Ariel Tarico en escena.
Ariel Tarico en escena.
Foto: difusión

-¿Qué te genera la tensión que existe entre Milei y el ambiente periodístico y artístico?

-Es lo que suele pasar. El arte tiene que cuestionar a todos los gobiernos. El tema es que hay algunos que se comprometieron demasiado con algún gobierno. En este momento volvió todo a lo que debería ser siempre: tirar dardos y mantenerse separado del poder.

-Lo inusual es la fuerte reacción del gobierno ante ese tipo de cuestionamientos.

-También pasó cuando Cristina (Fernández) mencionó la caricatura de Menchi Sábat.
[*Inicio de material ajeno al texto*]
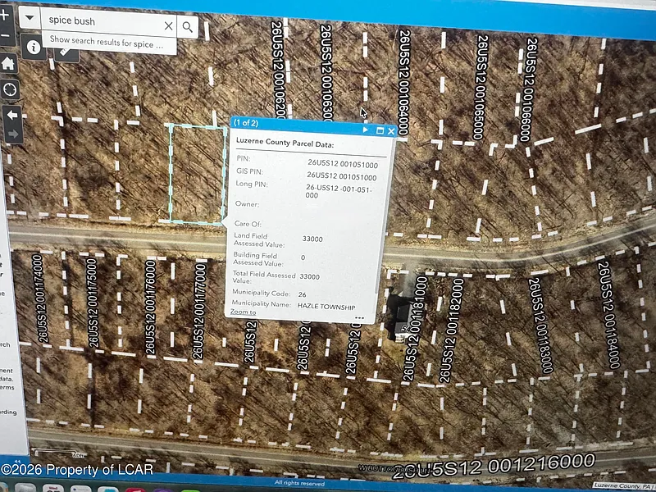Zoom out of the map
The width and height of the screenshot is (656, 492).
[x=4, y=36]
La revista Humor también sufrió ataques. Siempre hubo una relación tensa y es inevitable.

-¿Te gusta también componer personajes de ficción, que no sean caricaturas?

-Estoy haciendo algunas cosas. Me llamó José Cicala para decirme que tenía un personaje dramático para mí. Lo hice y me encantó. Es otra faceta que puedo seguir explorando. Como comediante es difícil que te imaginen haciendo otra cosa, pero cada tanto aparece alguna propuesta.

-Además estuviste nada menos que en Argentina, 1985 poniéndole la voz al personaje de Raúl Alfonsín. ¿Cómo fue esa experiencia?

-Ahí tenía que hacer un Alfonsín coloquial. Había que interpretarlo conversando, pero no podía ser grotesco ni caricaturesco. Era un off grabado sobre una escena. Fue un desafío porque estoy acostumbrado a exagerar y esa vez tenía que encontrar un tono más mesurado y amable.